In other words, Death.
This was a conference about Advance Care Planning – ie, do you want your corpse reanimated and fed lime jelly through a tube, or not? In short, a whole roomful of people talking about what they’d like to be done to them, and not done to them, as they approach their final hour. One craggy-browed participant, over coffee, stares around belligerently and declares,
I believe in personal freedom over my own body!
Well that’s interesting. How about personal freedom to take hard drugs, not wear a motorbike helmet, that kind of thing?
Yes, absolutely, it’s outrageous that anyone can tell me I’m not allowed to smoke dope.
Everyone nods (me too).
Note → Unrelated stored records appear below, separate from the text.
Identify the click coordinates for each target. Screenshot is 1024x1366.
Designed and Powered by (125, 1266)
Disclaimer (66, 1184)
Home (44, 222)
Teenagers in the sixties, I guess.
And another thing, why should anyone be punished for looking at pictures! If I wanted to look at pictures of nude children..not that I do of course…anyway I suppose they’re nude, I wouldn’t know…..who would I be hurting? No one. Those pictures’d be there on the internet if I wanted to look at them or not!
Short pause for reflection.
Where there’s a buyer there’s a seller. There are some markets you don’t want to enter.
Yes, well, getting back to death……Because it’s certainly more comfortable to talk about death than it is about kiddie porn!
I’m very worried about all this advance planning, says a Vietnamese woman. If I have a Plan, maybe the doctors will think they can get away with not doing EVERYTHING they possibly can to keep me alive.
You can put anything you like in your Plan, someone points out. You can put ‘Don’t pull the plug on me until my head falls off’, if you want.
Anyway, put what you like, if your son the stockbroker who lives in New York but has flown back just in time to ask you where you put the will, says he wants you on that breathing machine, then on it you will be. Dead men don’t sue. Much.
That’s Love, says the Vietnamese woman. If it’s Love, then it’s ok.
Sigh. I bet Nelson wishes he had a little less love and a little more consideration. And here is a scary ad that ran in Australia a long time ago. Wrong, luckily.
But I'm Beootiful!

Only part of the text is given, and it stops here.